_Work to complete_
Copy out the stretch of lines from the one containing "This screenshot has width=1512, height=801." through the one containing "Click down arrow", including both of those lines, and nothing else.

Stored items from a collection
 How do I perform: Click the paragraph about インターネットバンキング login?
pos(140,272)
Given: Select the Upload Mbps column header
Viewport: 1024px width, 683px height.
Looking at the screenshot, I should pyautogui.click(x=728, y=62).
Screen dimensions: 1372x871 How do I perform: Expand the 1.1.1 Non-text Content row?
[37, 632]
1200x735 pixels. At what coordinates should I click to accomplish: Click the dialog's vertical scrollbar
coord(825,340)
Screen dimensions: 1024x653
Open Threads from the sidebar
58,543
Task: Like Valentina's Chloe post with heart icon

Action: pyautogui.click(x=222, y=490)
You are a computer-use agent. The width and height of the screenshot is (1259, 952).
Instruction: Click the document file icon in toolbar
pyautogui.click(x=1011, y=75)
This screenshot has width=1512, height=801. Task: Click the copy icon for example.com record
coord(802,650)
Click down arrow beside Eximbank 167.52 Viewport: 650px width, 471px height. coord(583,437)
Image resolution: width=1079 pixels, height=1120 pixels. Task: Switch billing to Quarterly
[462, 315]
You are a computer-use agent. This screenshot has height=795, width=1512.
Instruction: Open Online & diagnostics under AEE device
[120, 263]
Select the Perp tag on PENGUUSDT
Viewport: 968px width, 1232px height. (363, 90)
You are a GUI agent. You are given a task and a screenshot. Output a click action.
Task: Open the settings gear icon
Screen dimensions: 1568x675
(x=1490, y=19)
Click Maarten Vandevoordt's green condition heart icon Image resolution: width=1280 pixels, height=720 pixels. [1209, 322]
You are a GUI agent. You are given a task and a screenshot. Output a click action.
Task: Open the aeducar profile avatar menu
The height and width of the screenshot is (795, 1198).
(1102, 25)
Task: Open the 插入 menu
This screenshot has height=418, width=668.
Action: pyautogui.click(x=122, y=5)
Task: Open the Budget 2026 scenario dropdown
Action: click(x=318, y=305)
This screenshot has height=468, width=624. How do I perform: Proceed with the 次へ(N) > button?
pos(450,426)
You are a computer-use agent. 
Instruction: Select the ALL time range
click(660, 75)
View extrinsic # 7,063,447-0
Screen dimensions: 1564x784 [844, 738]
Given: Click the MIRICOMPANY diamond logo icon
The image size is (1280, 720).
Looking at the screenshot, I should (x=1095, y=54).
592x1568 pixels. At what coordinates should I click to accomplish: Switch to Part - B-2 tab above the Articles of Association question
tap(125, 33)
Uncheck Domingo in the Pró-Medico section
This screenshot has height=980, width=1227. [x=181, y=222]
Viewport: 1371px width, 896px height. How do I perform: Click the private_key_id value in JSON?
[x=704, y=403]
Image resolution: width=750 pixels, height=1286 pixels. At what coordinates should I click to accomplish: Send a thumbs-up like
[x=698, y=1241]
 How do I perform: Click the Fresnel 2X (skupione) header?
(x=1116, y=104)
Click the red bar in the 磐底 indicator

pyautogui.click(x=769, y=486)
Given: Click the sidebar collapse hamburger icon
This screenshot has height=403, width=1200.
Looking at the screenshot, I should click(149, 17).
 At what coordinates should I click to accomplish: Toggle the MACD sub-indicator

_Answer for this exercise_
This screenshot has width=1512, height=801. Task: Click the copy icon for example.com record
coord(802,650)
Click down arrow beside Eximbank 167.52 Viewport: 650px width, 471px height. coord(583,437)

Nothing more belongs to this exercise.